Le gouvernement avait promis, avec la loi du 23 mars 2019, de réformer la justice en profondeur pour la rendre plus lisible et plus efficace.
L’application de cette réforme, menée sans prendre en compte les alertes des acteurs de la chaîne judiciaire, est désormais l’objet de toutes nos inquiétudes.
En effet, qui dit réforme de l'organisation judiciaire ou de la procédure de divorce, dit décret d'application en matière de procédure civile. Or, à désormais quelques semaines de la fusion des tribunaux d'instance et de grande instance, rien n'est prêt et des règlements indispensables à l’application de la loi ne sont pas encore parus.
Nous avions dès l’origine attiré l’attention de la ministre sur le trop court délai fixé pour l'entrée en vigueur de ces dispositions (9 mois).

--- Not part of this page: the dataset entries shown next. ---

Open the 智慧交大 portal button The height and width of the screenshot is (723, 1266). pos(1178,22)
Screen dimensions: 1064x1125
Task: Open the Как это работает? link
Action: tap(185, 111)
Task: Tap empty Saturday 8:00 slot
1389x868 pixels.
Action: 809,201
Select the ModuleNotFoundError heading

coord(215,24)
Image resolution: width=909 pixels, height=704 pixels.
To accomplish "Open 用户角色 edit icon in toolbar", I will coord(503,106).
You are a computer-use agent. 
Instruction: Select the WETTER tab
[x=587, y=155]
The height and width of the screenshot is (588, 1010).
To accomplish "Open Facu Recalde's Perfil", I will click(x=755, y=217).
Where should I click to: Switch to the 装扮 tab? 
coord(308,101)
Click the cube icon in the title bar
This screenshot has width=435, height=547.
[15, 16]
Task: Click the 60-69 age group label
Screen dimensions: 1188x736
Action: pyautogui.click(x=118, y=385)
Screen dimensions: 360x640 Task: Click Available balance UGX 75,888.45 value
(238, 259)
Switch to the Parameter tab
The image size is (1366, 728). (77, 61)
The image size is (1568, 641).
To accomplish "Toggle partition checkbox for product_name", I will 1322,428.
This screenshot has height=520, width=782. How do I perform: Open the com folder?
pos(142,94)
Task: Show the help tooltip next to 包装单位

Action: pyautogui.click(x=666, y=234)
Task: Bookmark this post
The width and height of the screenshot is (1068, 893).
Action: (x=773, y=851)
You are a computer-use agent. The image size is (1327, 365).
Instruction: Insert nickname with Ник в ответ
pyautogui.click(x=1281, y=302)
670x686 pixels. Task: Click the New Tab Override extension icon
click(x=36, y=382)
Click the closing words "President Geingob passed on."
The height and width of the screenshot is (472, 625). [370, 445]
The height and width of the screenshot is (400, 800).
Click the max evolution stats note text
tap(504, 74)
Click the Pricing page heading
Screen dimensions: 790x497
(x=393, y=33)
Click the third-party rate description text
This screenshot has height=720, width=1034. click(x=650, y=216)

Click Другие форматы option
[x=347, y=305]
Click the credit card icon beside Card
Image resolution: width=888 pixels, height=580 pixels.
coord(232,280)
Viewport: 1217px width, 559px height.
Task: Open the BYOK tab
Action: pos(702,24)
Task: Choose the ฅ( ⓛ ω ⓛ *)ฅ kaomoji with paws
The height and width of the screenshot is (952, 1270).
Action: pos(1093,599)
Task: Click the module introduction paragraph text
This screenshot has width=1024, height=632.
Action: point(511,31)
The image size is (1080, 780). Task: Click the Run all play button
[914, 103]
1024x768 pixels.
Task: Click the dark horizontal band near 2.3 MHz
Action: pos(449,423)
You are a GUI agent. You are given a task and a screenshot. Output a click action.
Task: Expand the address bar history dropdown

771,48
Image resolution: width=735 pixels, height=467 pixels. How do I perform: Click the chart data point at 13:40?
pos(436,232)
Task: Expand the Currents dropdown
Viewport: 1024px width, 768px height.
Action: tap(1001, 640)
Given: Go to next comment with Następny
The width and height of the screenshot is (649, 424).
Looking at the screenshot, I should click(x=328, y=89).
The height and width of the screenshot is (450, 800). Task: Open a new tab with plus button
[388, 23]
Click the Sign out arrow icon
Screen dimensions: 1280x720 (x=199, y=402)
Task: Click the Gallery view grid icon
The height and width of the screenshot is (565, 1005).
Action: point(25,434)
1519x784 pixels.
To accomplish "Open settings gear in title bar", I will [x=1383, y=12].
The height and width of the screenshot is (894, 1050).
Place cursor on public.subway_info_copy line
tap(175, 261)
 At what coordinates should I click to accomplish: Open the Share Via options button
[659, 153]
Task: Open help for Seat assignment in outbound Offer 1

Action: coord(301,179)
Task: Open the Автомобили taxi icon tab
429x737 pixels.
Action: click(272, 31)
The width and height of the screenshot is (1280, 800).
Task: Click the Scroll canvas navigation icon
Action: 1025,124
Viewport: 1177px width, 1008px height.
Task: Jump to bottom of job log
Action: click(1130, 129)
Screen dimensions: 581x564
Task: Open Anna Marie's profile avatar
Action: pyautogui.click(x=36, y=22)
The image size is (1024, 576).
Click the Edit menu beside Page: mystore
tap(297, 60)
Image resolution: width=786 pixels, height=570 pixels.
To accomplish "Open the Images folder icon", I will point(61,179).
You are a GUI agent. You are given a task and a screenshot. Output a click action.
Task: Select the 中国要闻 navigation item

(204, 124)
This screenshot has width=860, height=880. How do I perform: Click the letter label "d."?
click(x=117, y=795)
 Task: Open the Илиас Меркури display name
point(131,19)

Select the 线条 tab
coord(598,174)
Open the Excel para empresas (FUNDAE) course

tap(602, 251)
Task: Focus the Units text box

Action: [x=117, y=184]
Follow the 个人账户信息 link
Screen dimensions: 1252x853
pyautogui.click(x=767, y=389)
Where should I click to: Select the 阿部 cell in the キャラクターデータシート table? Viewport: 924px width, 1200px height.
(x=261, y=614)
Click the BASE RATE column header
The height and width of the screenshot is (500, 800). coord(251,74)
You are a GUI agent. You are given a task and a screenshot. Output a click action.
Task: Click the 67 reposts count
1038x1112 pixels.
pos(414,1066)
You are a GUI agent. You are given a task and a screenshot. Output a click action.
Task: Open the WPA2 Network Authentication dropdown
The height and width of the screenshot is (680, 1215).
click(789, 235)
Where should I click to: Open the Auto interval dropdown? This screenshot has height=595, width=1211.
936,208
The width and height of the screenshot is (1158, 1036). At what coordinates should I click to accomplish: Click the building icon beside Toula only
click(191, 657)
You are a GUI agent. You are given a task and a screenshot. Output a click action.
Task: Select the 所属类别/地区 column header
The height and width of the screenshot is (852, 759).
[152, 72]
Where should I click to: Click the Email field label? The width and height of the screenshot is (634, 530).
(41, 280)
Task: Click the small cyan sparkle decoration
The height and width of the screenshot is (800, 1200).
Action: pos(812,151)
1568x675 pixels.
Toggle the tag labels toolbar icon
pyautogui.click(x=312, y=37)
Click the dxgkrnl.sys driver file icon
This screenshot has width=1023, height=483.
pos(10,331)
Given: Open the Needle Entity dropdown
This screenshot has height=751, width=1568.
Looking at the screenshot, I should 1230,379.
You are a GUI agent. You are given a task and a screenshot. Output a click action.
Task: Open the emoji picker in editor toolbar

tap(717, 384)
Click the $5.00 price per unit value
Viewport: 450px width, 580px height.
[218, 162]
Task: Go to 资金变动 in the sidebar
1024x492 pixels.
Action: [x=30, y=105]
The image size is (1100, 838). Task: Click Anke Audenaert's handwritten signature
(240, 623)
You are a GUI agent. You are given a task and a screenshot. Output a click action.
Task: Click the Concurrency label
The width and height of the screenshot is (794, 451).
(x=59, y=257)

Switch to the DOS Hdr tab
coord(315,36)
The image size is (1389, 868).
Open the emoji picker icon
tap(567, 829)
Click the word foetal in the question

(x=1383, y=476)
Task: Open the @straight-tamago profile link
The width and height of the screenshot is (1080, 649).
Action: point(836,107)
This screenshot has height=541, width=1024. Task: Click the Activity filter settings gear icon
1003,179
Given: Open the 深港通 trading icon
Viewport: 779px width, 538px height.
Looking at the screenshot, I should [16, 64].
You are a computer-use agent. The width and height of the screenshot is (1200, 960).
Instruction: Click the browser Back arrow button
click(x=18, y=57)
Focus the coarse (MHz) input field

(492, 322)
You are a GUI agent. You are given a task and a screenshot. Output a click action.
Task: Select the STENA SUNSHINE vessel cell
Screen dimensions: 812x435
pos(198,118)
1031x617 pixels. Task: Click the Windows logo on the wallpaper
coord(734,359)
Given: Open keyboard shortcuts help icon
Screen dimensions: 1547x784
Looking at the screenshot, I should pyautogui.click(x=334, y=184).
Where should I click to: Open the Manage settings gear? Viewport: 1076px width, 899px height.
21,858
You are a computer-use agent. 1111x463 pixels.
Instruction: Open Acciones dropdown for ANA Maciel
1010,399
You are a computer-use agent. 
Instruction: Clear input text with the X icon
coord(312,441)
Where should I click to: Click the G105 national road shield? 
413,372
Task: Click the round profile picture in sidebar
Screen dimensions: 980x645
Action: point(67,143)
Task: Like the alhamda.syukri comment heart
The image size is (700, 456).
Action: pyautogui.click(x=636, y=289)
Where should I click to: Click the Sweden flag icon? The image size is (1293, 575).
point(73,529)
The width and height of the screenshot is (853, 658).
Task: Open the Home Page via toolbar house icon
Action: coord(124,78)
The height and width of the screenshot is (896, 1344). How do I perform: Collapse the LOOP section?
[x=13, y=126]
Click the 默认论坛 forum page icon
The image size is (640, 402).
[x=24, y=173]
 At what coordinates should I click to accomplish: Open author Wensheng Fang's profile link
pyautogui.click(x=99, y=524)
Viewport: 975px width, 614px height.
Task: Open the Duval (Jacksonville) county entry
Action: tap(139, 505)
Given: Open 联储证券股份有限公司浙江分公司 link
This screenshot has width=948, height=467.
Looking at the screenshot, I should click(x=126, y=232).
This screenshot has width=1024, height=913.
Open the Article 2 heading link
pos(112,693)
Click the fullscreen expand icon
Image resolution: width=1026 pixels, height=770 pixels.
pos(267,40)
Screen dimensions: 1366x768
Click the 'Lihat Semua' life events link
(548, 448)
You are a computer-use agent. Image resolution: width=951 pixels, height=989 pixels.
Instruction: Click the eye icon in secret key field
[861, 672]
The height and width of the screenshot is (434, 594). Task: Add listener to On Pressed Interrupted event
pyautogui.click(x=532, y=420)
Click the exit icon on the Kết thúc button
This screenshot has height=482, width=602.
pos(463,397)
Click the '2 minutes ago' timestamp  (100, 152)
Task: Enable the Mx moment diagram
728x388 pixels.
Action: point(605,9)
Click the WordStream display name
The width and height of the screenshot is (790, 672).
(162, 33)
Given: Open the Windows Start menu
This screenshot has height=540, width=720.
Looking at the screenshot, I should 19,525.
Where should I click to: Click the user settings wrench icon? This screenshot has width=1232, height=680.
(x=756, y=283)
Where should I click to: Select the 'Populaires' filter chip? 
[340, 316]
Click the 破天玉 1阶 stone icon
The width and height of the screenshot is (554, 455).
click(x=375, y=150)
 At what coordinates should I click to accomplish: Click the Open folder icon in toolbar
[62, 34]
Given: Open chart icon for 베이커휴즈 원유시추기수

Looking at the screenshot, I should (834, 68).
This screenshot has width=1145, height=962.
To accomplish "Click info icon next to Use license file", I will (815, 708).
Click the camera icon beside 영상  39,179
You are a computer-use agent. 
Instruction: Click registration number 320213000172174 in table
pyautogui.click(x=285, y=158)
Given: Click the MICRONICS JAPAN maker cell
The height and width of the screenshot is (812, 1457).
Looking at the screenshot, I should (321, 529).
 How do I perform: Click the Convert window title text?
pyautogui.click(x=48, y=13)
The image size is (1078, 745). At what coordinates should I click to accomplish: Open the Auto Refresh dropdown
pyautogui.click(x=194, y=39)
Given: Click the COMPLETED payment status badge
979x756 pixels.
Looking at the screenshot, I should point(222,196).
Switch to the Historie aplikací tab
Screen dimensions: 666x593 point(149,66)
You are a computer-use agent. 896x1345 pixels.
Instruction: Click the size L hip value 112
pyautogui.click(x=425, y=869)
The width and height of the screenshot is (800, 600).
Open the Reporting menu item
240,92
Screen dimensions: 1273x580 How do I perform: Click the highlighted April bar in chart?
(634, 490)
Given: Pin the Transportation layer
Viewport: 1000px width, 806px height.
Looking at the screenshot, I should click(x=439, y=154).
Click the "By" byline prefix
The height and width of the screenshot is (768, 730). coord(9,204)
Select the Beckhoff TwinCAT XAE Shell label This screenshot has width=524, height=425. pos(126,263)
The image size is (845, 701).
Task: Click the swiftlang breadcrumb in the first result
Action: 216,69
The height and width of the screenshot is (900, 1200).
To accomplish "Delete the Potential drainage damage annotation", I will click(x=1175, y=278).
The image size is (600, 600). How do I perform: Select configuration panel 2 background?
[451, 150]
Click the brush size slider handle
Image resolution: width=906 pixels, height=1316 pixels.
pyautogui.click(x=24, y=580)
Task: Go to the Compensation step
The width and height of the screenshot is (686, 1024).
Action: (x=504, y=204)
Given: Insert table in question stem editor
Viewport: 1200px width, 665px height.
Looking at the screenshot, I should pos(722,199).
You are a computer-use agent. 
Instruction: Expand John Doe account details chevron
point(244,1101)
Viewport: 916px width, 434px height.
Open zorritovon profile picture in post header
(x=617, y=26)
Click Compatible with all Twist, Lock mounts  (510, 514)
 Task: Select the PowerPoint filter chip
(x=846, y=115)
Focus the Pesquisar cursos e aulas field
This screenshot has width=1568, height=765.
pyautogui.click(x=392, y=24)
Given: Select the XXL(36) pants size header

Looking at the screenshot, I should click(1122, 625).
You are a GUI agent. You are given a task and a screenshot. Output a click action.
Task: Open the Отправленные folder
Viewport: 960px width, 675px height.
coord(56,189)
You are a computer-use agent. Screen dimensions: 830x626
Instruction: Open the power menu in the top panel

Nous avions par ailleurs réclamé les projets de décret dès la préparation de la loi, pour tenter d’anticiper et d’être - enfin - réellement associés à l’élaboration du texte.
De manière tristement habituelle, ce n'est qu'en septembre que les organisations syndicales du ministère de la Justice ont eu communication d’un projet de texte déjà très avancé, sans que le temps laissé pour le commenter (15 jours) ne laisse penser que le ministère se préoccupait de prendre en compte leur avis. Que dire alors de la communication de ces projets aux organisations représentant les avocats le 15 novembre dernier ?
Pour « rassurer » les professionnels et leur permettre d’être prêts dans les temps, la direction des affaires civiles et du Sceau a mis en ligne sur l’intranet du ministère le projet de décret ainsi que des fiches pratiques, et charge les chefs de juridiction de les diffuser dans les services.
Les magistrats, les greffiers et les avocats sont ainsi sommés de se préparer à l’utilisation d’une procédure sur laquelle l’avis du Conseil d’Etat n’a pas encore été rendu et sans que le décret officiel ne soit encore paru, alors même que les nouvelles règles proposées peuvent poser largement question en termes de respect des droits du justiciable :
- saisine du tribunal unifiée, au détriment de la saisine par requête qui permettait un accès à la justice à moindre coût dans certaines matières;
- obligation de réserver une date d’audience avant l’assignation, alors même que les outils informatiques pour permettre d’obtenir facilement une date ne sont pas encore prêts du côté des tribunaux et que cela va entraîner dans un certain nombre de juridictions une surcharge de travail pour le greffe au détriment d’autres tâches;
- exécution provisoire de droit des décisions de justice de nature à dissuader le justiciable de faire appel compte tenu des délais de traitement devant les cours d’appel…
Nous dénonçons cette nouvelle marque de défiance à l’égard des professionnels qui rendent et concourent à la justice, et d’indifférence pour le sort de milliers de justiciables qui ne pourront que subir les conséquences de cette désinvolture.